Bateu solidão e este poder de atração da arte é pura inspiração.
Que viagem voltar ao passado das lembranças e ver a rapaziada animada.
Era madrugada e este 11 de setembro de 2016 foi tão marcante.
A casa ficou lotada e a galera animada cantava as belas canções de Renato e seus Blues Caps.
Os cara brilharam em cima do palco e nos bastidores tiveram carinho com seu publico.
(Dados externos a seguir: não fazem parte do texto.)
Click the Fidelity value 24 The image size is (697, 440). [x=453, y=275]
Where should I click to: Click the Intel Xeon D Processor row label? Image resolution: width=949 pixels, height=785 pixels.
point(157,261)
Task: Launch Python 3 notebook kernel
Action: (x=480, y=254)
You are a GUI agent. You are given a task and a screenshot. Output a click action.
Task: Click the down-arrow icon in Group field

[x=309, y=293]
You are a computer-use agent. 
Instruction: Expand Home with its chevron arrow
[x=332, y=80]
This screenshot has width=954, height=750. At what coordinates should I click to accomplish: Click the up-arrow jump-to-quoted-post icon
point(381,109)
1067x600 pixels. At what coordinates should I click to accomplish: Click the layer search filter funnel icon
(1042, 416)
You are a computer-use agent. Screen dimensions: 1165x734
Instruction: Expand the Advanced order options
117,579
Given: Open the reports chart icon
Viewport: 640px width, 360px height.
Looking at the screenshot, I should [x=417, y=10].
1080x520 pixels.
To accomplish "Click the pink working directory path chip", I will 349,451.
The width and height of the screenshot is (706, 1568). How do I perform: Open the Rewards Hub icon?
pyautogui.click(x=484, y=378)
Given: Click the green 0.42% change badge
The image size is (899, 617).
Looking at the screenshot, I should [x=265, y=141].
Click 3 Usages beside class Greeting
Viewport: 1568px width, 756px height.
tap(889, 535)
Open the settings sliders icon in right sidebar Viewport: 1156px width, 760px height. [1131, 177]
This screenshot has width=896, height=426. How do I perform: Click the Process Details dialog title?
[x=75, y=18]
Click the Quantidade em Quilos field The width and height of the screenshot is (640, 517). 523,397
Ele recebeu no Camarim os amigos e convidados e fica o recado: Renato Barros é merecedor de tudo que está acontecendo com ele, pois tem o poder de fazer as coisas acontecerem e convencer a todos que ele é filho da arte, da nobre arte.
Existiu uma geração que viu estes caras reproduzirem com fidelidade as belas versões das canções dos garotos de Liverpool.
Londres é logo ali na esquina do pensamento, e tudo é uma questão de momento.
Congelar o tempo, ah!.. precioso e preciso é o tempo, ele lembrou com carinho de Carlitos que é considerado o pai da sétima arte.
Uma gravação simples, mas serve como acervo para quem ama o nosso Renato Barros (e seus Blue Caps).”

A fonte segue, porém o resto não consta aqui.